Image Fusion Using Sentinel 1 and Sentinel 2

I had the same problem,could you tell me how to work it ? thanks in advance.

please have a look at the raster properties and check if there is some logical expression in the “valid pixel expression” which uses a variable, e.g. B2.raw, which no longer exists.

also i had another matter with fusion amd classification,which i need to use the sentinel-1 and sentinel-2 to class the glacier ,and to fusion them to get a better result, what steps should i do ?

what about the steps suggested in this topic?

.first stack the s1 and s2,then class them each other or class s1 and s2 each other and then stack them? which steps ?

I meant that this topic is full of ideas about the fusion of S1 and S2. There are multiple ways to do it, depending on your aim and the type of analysis which is performed. But if you want to perform a supervised classification, a stack containing all input sources is the best choice. Please have a look at these hints: Supervised classification for sentinel 1.

Another option is a principal component analysis or unsupervised classification but both require to scale the input data over the same value range first.

yeah,i need RF classification to work it ,so i need stack s1 and s2 firstly?

yes, stack first.

however the new problem occured,as follow shown:
image

Did you select UTM as coordinate reference system during the Range Doppler Terrain Correction of the Radar image?

the geodetic datum what iused is WGS 1984,and the projection is WGS84,not UTM

then use UTM (Auto) so that both datasets have the same coordinate reference system. SNAP cannot handle to combine two datasets based on different coordinates (metric for UTM and degree for WGS84).

your mean is as follow shown? how to correct it right?
image

simply delete this term.

fine,thank you very much!

Will it affect the result map projection for UTM, during the Range Doppler Terrain Correction i used the external DEM,which map projection is WGS84 not UTM?

No, SNAP needs the DEM in WGS84, that is fine.

Hi ABraun Sir,
I am using S1(GRD) and S2 data. I want to fuse S1 and S2 data for FLOOD PLAIN MAPPING. I have done the preprocessing steps (Radiometric calibration, Speckle filtering and Range doppler terrain correction(UTM/WGS 84 Automatic, 10m as S2 data)) for S1 data. From the above conversations I understood that the next step is Collocation>Create RGB>Fusion.
But Im confused of these steps. For fusion what is the procedure to process the S2 data? What should I do first with my S2 data?
In which method I want to fuse S1 with S2?
Please tell me the step by step procedure for fusion.

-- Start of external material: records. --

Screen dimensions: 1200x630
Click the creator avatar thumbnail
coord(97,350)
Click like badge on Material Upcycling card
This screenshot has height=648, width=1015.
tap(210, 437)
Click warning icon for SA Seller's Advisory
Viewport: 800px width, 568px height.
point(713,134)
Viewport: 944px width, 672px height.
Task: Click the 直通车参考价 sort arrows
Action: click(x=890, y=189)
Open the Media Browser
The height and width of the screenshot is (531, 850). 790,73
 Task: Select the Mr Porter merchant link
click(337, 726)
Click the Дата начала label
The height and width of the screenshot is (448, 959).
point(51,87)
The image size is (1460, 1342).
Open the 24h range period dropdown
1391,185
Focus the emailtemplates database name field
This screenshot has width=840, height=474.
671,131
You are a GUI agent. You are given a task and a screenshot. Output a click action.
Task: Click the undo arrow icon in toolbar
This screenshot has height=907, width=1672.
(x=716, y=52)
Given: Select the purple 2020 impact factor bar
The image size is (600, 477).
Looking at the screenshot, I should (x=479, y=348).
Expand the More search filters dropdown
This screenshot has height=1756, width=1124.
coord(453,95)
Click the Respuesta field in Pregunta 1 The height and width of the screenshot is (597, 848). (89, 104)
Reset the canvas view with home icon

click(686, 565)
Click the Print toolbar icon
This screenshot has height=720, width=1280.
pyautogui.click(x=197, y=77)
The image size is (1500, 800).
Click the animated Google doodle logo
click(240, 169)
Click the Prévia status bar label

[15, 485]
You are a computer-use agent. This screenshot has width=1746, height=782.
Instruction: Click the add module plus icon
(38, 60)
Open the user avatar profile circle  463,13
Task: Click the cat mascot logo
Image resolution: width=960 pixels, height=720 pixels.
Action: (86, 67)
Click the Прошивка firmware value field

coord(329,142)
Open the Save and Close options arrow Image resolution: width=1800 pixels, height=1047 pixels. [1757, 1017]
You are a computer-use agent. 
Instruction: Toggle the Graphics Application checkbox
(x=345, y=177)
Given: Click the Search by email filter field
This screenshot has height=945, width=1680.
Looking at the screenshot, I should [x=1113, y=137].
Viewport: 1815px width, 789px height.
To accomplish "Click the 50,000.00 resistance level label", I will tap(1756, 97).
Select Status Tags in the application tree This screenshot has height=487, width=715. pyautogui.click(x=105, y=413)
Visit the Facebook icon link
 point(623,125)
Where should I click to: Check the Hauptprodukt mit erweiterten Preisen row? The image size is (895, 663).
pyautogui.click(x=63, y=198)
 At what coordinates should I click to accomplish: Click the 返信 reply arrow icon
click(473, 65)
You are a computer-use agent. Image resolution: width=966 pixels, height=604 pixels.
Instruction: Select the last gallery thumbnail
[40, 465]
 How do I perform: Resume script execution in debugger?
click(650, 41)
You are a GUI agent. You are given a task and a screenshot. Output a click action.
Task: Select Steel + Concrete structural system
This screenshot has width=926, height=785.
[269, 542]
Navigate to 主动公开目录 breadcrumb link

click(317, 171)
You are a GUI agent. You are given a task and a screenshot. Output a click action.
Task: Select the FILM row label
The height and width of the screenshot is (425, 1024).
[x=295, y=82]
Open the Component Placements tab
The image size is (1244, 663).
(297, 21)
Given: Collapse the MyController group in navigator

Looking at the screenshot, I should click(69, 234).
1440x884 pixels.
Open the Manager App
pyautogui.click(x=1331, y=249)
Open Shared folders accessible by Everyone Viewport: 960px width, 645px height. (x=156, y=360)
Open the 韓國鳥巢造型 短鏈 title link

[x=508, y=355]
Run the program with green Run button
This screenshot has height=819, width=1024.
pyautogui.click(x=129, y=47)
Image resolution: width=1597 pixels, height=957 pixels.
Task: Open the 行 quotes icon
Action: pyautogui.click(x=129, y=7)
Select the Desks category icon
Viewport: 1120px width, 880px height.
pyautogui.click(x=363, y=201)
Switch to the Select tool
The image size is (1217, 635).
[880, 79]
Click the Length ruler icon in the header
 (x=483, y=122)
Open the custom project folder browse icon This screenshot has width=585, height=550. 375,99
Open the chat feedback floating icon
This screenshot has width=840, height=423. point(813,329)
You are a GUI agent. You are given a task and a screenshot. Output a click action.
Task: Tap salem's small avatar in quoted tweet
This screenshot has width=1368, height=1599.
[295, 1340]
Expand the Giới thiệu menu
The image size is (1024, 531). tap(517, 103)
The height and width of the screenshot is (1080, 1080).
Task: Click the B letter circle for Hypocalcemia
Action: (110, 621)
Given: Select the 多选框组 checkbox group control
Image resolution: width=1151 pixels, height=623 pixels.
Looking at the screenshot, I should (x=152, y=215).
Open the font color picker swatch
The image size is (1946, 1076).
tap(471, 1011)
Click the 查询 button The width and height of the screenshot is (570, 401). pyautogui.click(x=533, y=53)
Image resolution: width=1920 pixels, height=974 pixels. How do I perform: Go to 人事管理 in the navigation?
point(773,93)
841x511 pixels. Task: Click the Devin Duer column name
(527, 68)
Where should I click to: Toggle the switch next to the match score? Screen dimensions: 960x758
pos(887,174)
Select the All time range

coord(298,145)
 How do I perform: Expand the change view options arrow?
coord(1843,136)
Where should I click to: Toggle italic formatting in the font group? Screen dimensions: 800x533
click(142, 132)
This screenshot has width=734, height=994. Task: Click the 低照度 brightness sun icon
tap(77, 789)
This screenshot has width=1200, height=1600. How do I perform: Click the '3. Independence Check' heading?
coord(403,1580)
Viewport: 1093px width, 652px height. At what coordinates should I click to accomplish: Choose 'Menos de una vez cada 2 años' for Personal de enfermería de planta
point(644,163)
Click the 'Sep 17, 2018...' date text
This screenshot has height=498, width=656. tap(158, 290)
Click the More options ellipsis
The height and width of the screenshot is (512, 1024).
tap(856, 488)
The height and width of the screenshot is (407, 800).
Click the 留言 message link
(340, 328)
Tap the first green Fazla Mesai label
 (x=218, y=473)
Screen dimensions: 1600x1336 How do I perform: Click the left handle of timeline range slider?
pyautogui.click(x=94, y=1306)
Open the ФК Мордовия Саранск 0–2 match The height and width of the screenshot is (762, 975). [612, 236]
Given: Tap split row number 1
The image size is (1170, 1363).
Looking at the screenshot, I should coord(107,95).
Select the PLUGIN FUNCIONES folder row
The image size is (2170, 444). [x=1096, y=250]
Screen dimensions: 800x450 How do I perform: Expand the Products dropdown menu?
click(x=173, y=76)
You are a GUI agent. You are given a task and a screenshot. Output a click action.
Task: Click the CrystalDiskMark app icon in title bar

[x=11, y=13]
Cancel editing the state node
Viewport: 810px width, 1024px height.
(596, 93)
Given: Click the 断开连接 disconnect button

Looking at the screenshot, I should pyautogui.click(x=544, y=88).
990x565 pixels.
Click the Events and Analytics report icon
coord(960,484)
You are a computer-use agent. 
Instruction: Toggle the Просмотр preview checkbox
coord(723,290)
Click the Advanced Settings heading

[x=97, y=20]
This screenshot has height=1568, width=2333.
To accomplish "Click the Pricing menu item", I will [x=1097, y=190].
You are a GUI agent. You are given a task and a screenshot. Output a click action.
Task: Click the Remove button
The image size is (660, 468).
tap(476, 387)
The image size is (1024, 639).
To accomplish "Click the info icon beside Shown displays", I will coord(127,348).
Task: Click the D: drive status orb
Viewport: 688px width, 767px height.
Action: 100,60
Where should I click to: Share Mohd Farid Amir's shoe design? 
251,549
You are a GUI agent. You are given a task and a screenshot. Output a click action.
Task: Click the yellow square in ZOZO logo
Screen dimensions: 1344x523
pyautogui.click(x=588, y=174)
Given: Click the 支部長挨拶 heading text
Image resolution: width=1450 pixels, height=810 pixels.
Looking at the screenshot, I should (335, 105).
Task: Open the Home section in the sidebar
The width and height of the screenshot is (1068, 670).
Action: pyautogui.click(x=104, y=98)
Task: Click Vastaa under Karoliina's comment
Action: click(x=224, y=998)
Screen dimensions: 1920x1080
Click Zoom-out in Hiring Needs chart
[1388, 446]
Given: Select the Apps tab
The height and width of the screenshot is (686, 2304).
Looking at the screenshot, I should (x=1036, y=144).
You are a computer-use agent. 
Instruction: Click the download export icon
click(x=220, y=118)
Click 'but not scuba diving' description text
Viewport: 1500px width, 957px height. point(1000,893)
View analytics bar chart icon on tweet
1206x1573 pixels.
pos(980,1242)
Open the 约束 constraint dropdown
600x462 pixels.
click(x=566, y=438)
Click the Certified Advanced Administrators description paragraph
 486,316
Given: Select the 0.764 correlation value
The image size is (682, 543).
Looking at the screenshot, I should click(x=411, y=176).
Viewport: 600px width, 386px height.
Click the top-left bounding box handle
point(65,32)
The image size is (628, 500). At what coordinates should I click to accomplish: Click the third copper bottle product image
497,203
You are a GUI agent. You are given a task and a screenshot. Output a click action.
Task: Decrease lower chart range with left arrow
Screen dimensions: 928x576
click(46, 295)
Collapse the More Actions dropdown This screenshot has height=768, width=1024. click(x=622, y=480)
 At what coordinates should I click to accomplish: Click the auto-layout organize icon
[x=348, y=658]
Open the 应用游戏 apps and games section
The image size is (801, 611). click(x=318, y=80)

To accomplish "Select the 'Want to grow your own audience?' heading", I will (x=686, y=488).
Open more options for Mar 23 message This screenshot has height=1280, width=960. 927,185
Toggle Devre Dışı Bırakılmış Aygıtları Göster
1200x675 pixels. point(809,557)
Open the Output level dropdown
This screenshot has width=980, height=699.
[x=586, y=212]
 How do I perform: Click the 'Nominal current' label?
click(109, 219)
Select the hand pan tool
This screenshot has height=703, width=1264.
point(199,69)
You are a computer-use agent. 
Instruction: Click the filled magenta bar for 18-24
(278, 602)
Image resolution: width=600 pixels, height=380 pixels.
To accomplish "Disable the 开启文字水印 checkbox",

S2 is already stored in UTM so you just check which UTM zone is present and select the same UTM zone for the Range doppler Terrain Correction of Sentinel-1, so both have the same coordinate reference system.

S2 is stored in different resolutions, so your first step should be the S2 Resampling operator. After that you can apply a subset (if needed) and input both products (resampled S2 and terrain corrected S1) in the Collocation operator.

It depends on what kind of fusion you want to proceed with. RGB is a visual fusion, but you can also apply a PCA on the stack or use it as training input of a (un)supervised classification. There are many ways to make use of both the optical and radar information but in SNAP, the First step is to put both into one common product (=stack).

Ok sir. Thank you very much!
But, for resampling which bands of S2 I should choose?
If I need RGB bands, they are already in 10m resolution. Then why should I do resampling?
For Flood plain mapping which fusion method is best suited?